Source records:
····················
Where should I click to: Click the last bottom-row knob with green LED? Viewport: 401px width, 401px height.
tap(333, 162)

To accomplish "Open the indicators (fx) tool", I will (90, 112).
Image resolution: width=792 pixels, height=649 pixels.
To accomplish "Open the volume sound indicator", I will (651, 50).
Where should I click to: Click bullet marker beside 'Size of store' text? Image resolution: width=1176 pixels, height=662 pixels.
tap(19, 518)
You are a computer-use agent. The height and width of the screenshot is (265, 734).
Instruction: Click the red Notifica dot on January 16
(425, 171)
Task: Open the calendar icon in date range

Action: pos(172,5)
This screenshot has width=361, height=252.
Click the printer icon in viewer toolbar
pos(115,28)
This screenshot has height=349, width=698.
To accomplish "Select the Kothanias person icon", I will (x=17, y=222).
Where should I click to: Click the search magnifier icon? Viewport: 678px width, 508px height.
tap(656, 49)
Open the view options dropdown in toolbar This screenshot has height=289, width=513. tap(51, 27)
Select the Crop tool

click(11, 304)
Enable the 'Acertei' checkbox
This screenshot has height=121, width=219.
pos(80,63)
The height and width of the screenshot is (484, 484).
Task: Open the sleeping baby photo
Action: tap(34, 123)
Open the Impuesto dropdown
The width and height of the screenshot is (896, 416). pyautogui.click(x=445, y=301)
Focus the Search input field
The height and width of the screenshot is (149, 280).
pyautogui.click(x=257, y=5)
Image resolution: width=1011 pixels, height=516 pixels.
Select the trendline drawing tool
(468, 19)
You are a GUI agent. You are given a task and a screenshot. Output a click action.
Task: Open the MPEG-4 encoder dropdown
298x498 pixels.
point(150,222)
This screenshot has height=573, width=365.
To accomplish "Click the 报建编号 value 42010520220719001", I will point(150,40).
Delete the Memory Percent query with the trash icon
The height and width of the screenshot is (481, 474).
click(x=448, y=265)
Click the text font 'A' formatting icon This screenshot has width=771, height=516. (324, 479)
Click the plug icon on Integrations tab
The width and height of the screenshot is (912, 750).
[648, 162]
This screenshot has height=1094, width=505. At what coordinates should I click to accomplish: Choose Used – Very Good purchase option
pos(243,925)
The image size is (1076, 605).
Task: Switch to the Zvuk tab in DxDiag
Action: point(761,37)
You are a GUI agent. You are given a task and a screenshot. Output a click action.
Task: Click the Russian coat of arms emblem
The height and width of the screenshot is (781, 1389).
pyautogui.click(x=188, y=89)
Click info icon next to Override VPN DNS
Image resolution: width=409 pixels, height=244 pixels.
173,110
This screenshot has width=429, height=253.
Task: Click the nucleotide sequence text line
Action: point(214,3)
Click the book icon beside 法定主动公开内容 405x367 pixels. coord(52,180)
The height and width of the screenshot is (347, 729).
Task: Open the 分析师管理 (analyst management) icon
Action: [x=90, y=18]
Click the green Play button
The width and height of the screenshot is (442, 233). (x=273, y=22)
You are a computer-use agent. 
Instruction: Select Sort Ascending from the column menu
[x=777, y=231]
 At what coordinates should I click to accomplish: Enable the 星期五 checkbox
····················
◆ Given exercise
Tally how many lines in the items above contain the string "agent", and reply with the number alone.

◆ Final result
4